* [THE TASK] Every line below that holds the string "computer" should be copied.

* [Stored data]
★ ★ ★ ★ ★ ★ ★

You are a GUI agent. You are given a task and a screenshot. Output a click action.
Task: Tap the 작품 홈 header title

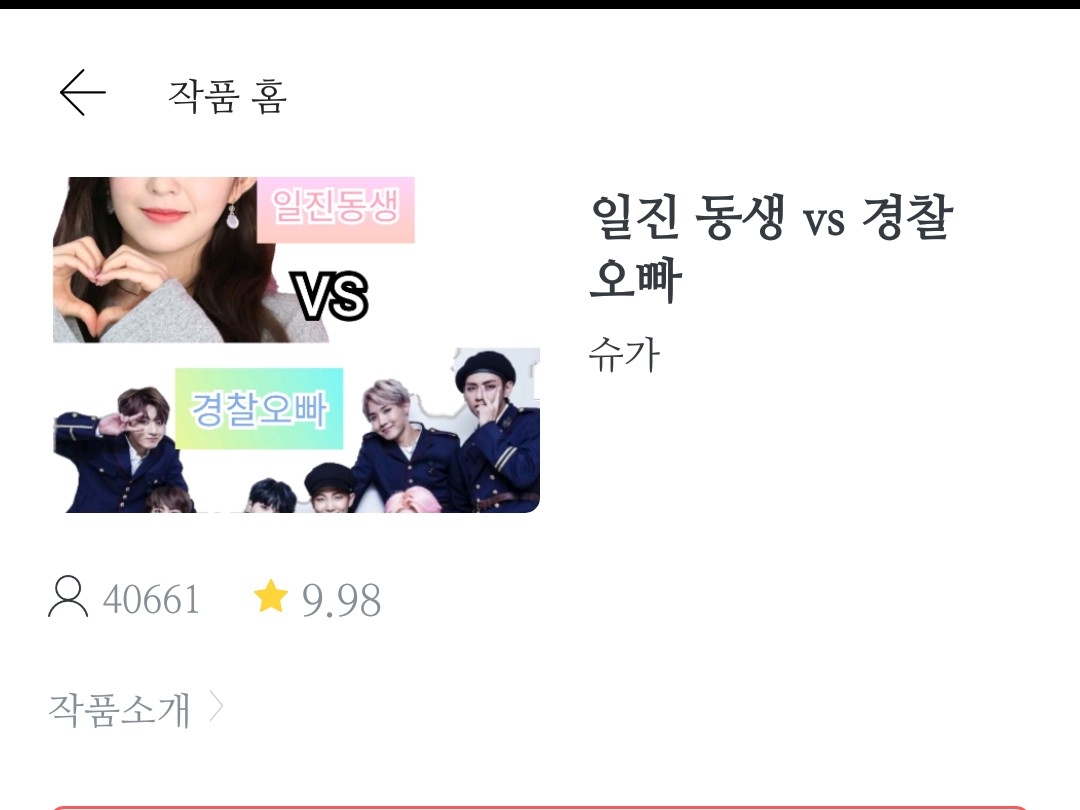(227, 96)
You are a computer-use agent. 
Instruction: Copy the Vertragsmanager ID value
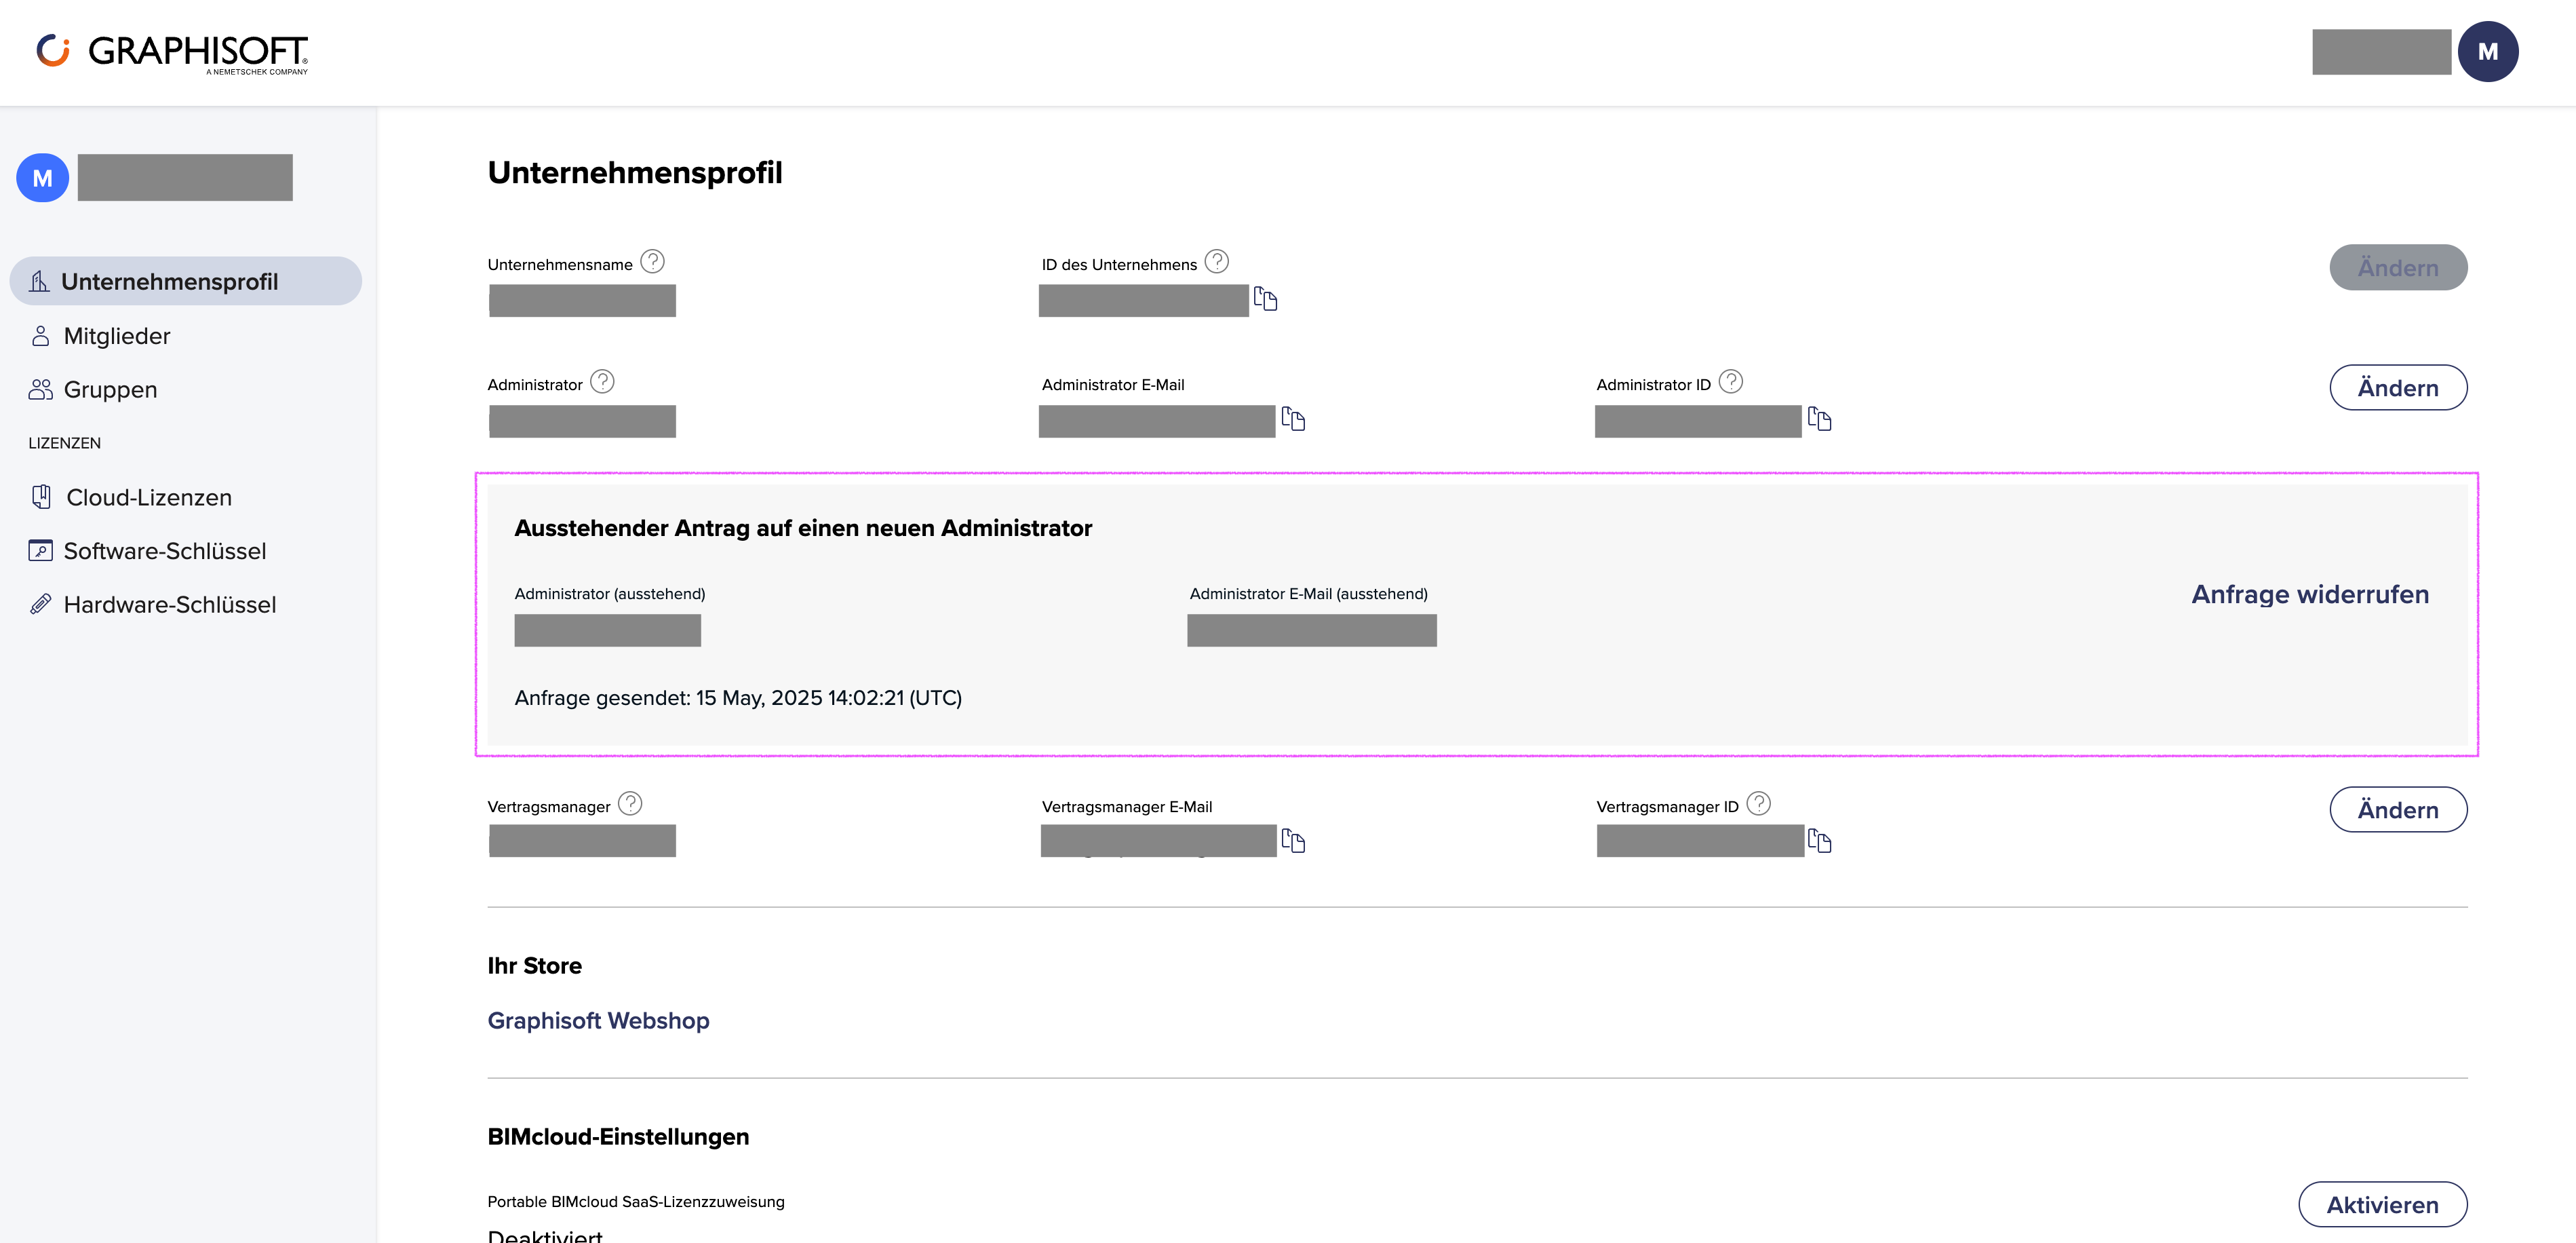(x=1820, y=841)
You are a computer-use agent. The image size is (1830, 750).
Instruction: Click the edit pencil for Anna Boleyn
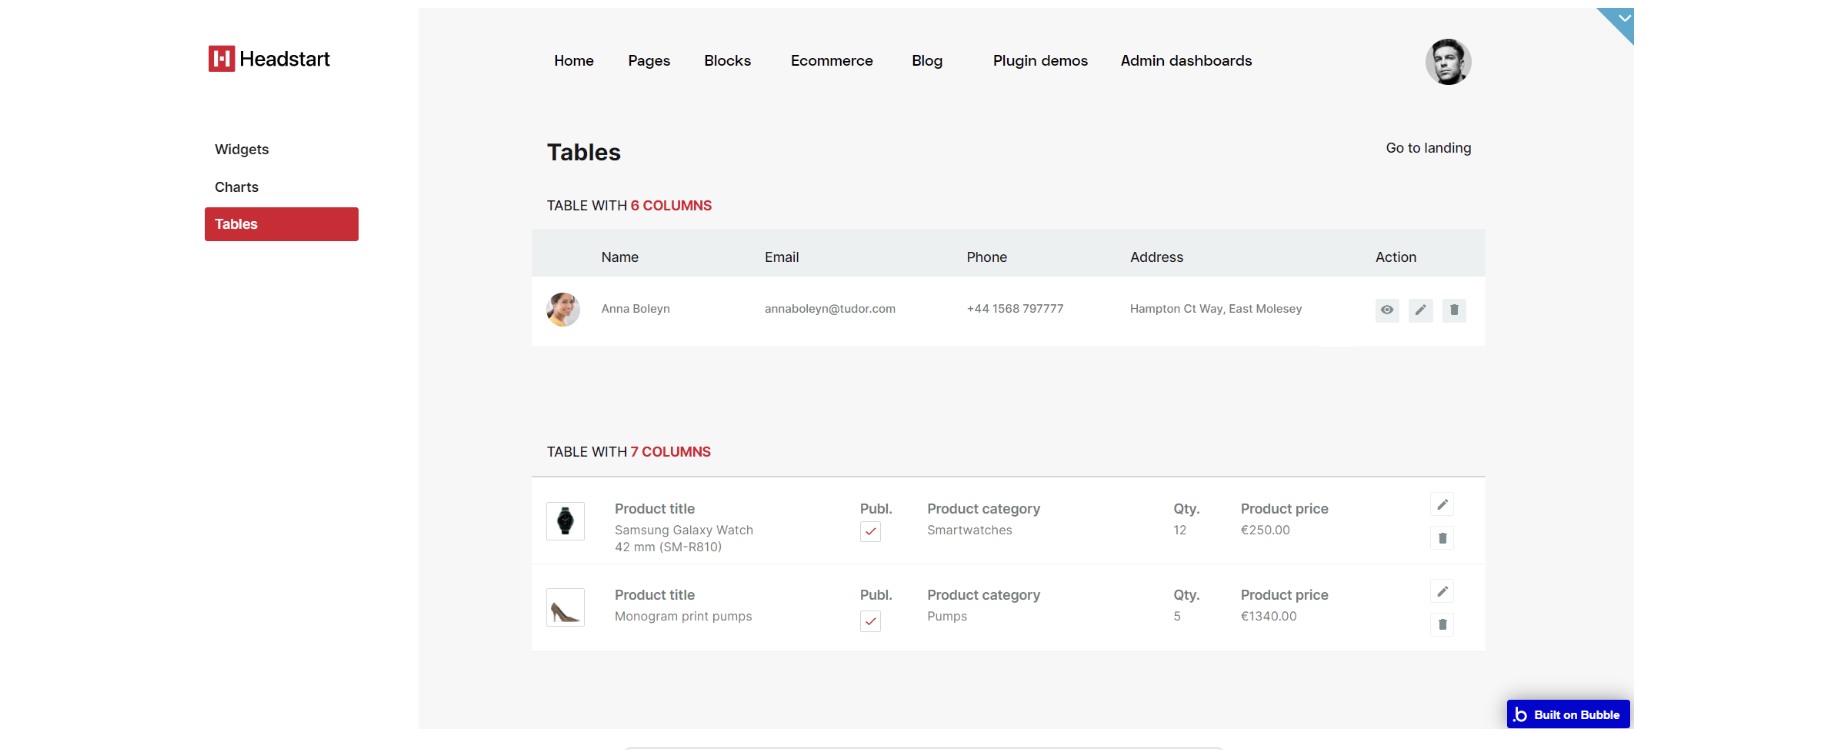point(1421,310)
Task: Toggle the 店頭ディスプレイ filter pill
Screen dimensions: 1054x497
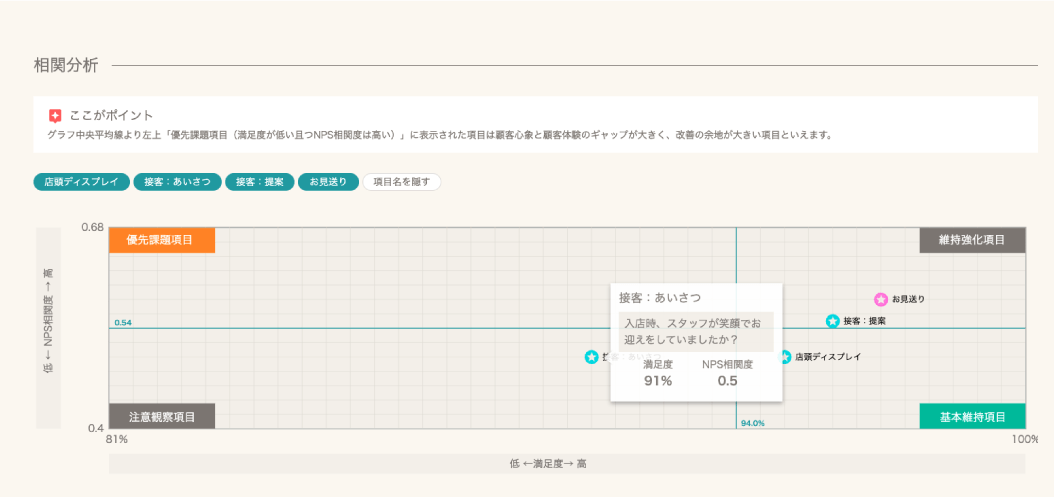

★ ★ ★ ★ ★ ★ ★

* [FINISHED EXERCISE]
You are a computer-use agent. 
You are a computer-use agent. The image size is (1830, 750).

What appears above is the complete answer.